Re: Nuclear power is safe

Tahanson, I honestly don't know what is going to happen to the nuclear sector over the next 50 years.  We live in very strange times right now.  For reasons that will become clear, I doubt very much that we will see Mars colonies in our lifetime.  The underlying economies of the US and other OECD countries are now close to collapse.  It is a collapse that we are unlikely to recover from.  I do not believe that we will have sufficient wealth or infrastructure to finance space colonisation more than a decade or so from now.

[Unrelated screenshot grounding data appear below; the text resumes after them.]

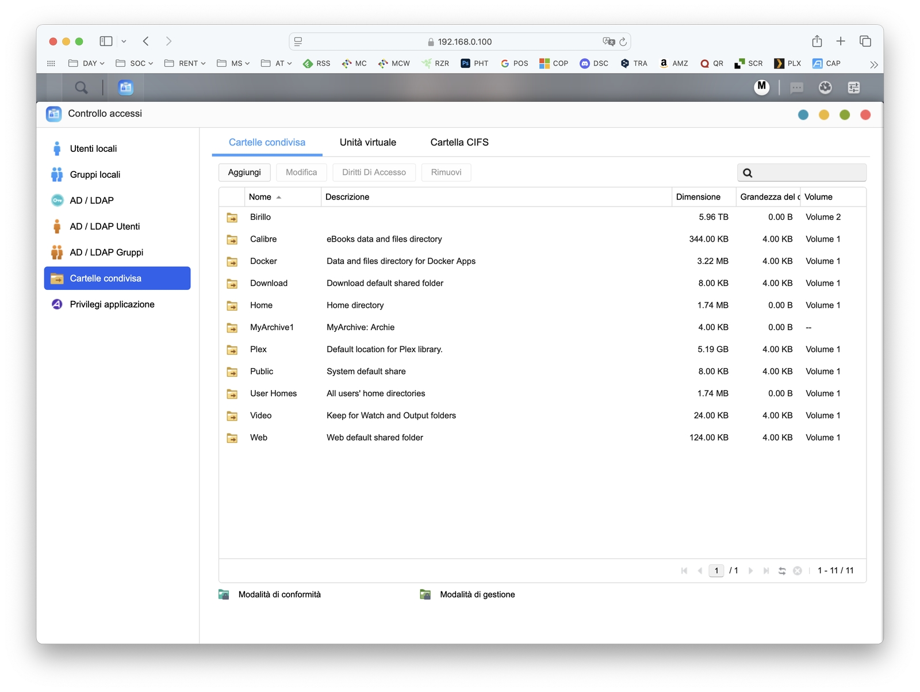Viewport: 920px width, 692px height.
Task: Click the blue window control dot
Action: coord(803,115)
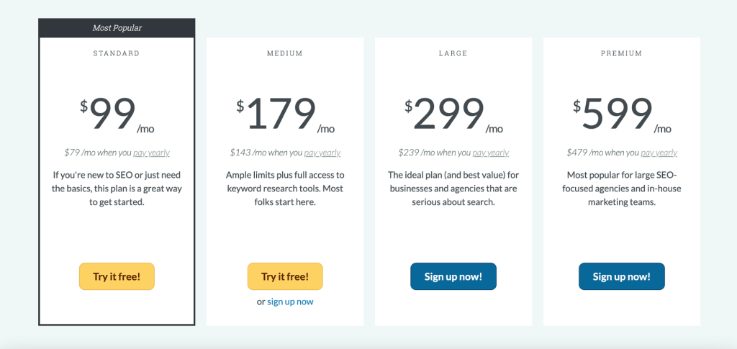
Task: Open the "pay yearly" link under the $99 price
Action: pos(153,153)
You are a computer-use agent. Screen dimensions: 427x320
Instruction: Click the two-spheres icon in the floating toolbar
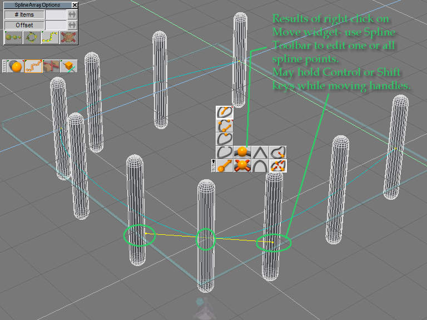click(16, 66)
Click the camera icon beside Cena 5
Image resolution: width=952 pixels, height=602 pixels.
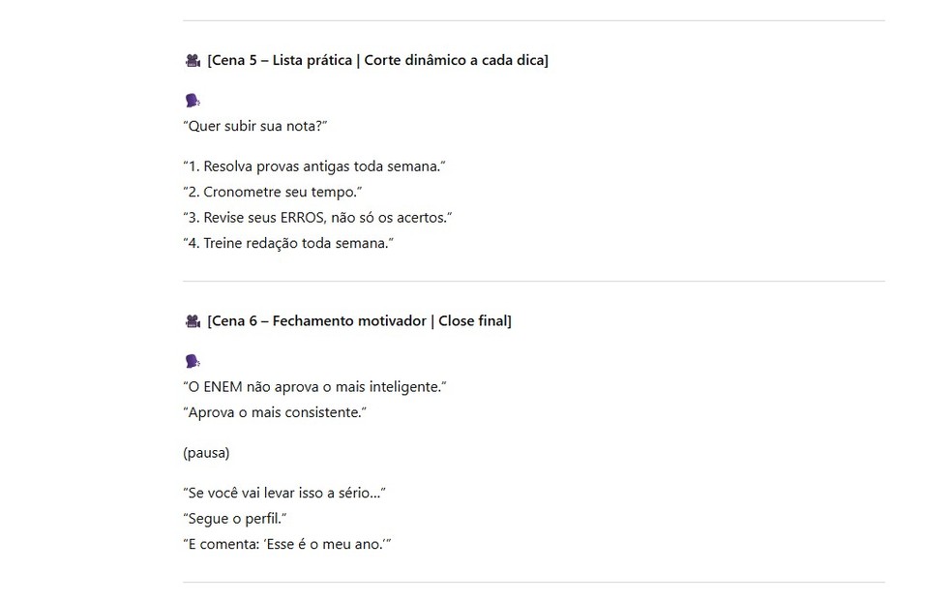tap(192, 61)
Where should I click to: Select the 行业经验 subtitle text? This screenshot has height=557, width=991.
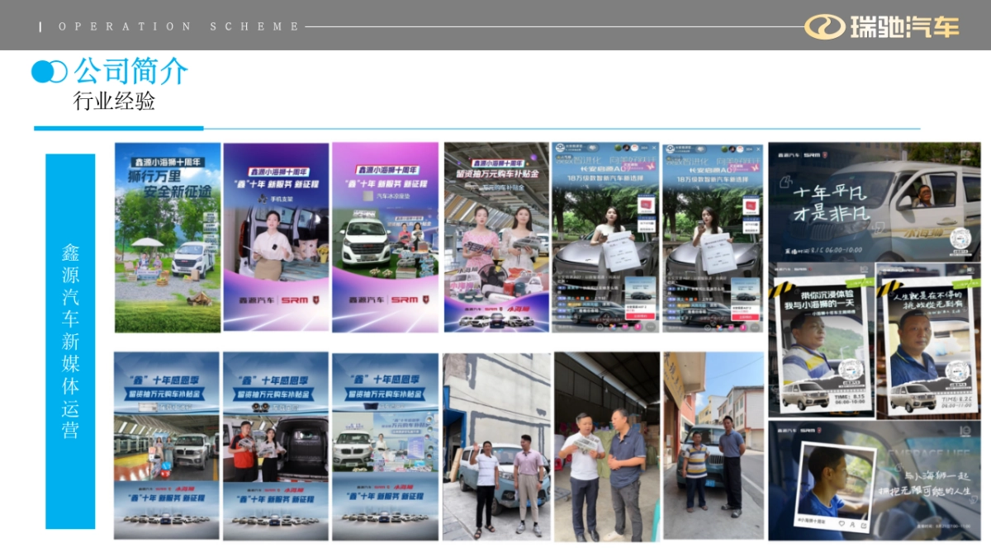pos(114,101)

But I can say with some confidence that your impression of legacy nuclear power plants as being expensive cash burners is inaccurate in most cases.  They have provided very low cost electricity for decades.  Only large hydro and some coal burning power plants were able to beat them on cost per kWh until the first decade of the 21st century.  The reasons are quite simple: until the 1980s, they were cheap to build.  They are relatively simple systems that don't require a lot of routine maintenance and fuel is cheap because of its enormous energy density.  Decommissioning is in most cases uncomplicated.  Once the fuel is removed, nuclear power plants are inert concrete structures.  Patience is needed, as in most cases it is sensible to leave irradiated structures for a couple of centuries to allow gamma emitting isotopes to decay sufficiently for normal demolition to be safe.  Trying to rush the process makes it far more expensive.

But as I say, we live in strange times.  Since 2008, we have been living with interest rates that are lower than inflation.  The problem is that industrial society runs on fossil fuels.  In most cases, the production cost of those fuels is now greater than consumers can afford to pay for them under any normal economic conditions.  This is a problem resulting from depletion of high quality reserves.  What remains is more expensive to produce, but there are limits to what consumers can pay because there are limits to the amount of real wealth that can be generated by a unit of energy in the economy.  In a last ditch attempt to prevent systematic collapse, the political elites have fiddled the money supply so that credit is now available at prices lower than inflation.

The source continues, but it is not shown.